Study text section start

[GIS] Optimizing Geometry.STIntersect Query

sqlsql serversql-server-spatial

I am attempting to move simple Geoprocessing routines from ESRI based processes to SQL Server. My assumption is that it will be far more efficient. For my initial test I am working on an intersection routine to associate overlapping linear data.

In my WCASING table I have 1610 records. I am trying to associate these Casings with their associated mains. I have ~277,000 Mains. I have ~1,600 Casings.

I am running the query below to get a general sense of how long it will take to find individual matches. This query returned 5 valid intersections in 40 seconds.

SELECT Top 5 [WCASING].[OBJECTID] As CasingOBJECTID, 
    [WPUMPPRESSUREMAIN].[OBJECTID] AS MainObjectID, [WCASING].[Shape]
FROM [dbo].[WPUMPPRESSUREMAIN]
    JOIN [WCASING] 
        ON [WCASING].[Shape].STIntersects([WPUMPPRESSUREMAIN].[Shape]) = 1

My Primary questions;

Will this process faster depending on the search order?

Study text section end
Given data section start

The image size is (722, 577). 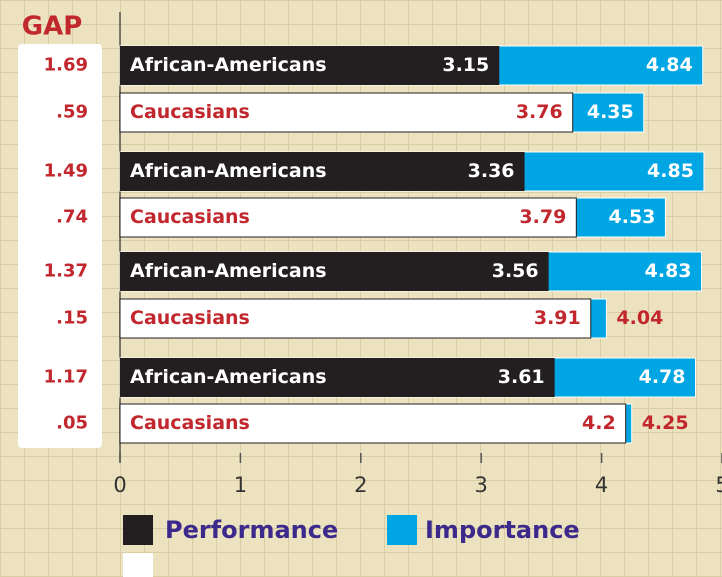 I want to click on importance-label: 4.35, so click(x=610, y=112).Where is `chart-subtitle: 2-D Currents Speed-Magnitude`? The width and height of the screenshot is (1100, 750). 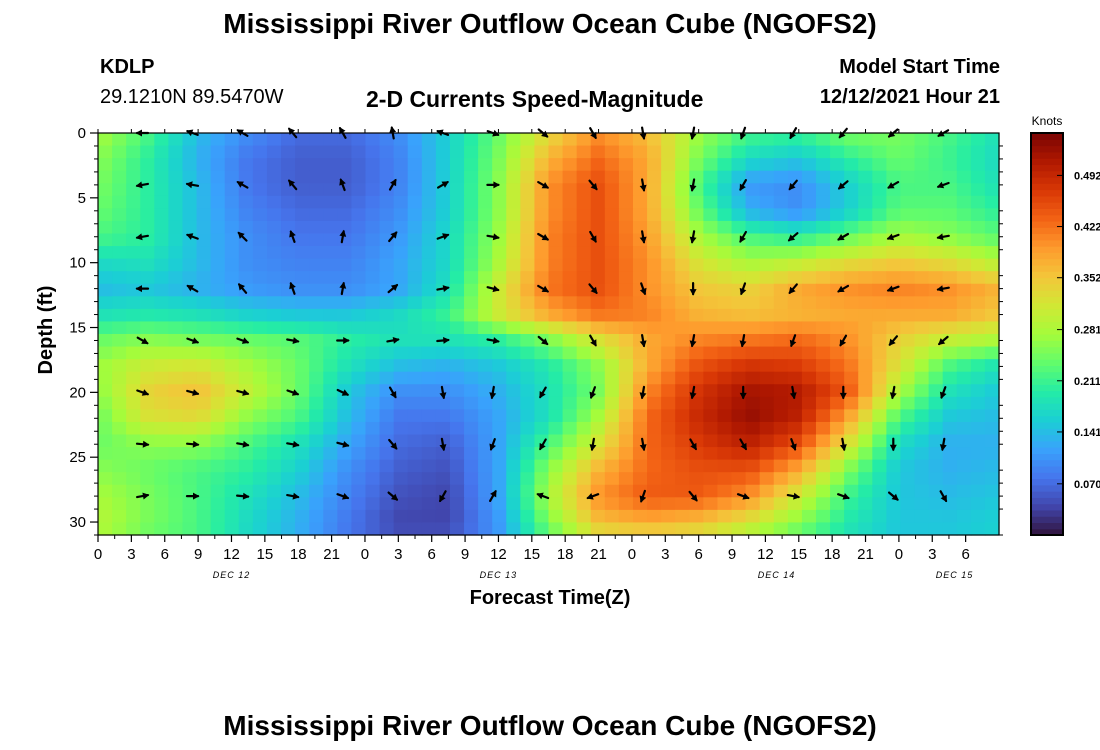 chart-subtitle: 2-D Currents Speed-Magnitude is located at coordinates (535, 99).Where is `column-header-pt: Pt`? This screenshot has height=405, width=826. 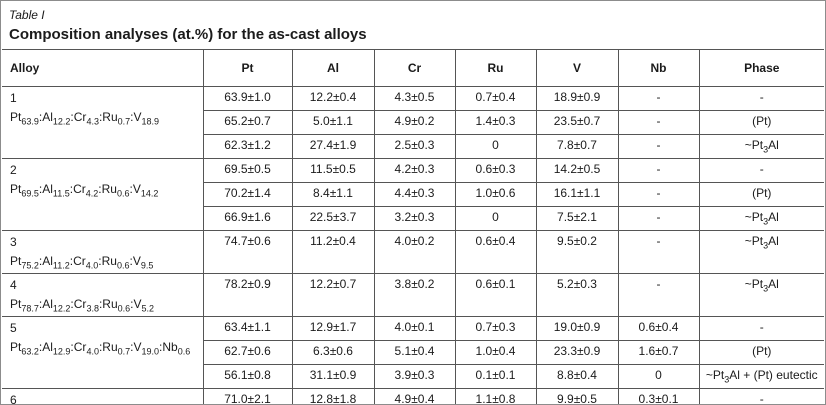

Given data section end

▶ Task set:
**A.** In the STIntersect query post, how long did the test query take to return its 5 valid intersections?
**B.** Rewrite the paragraph of the STIntersect query post that begins "In my WCASING table" as a shorter bulleted list that keeps its main facts.
**C.** List each distinct SQL keyword used in the query in the STIntersect query post, excluding table names, column names, aliases, and the spatial method.

▶ Results by task:
**A.** 40 seconds.

**B.**
- The WCASING table holds 1610 records (about 1,600 casings).
- Goal: associate each casing with its mains.
- There are about 277,000 mains.

**C.** SELECT, TOP, AS, FROM, JOIN, ON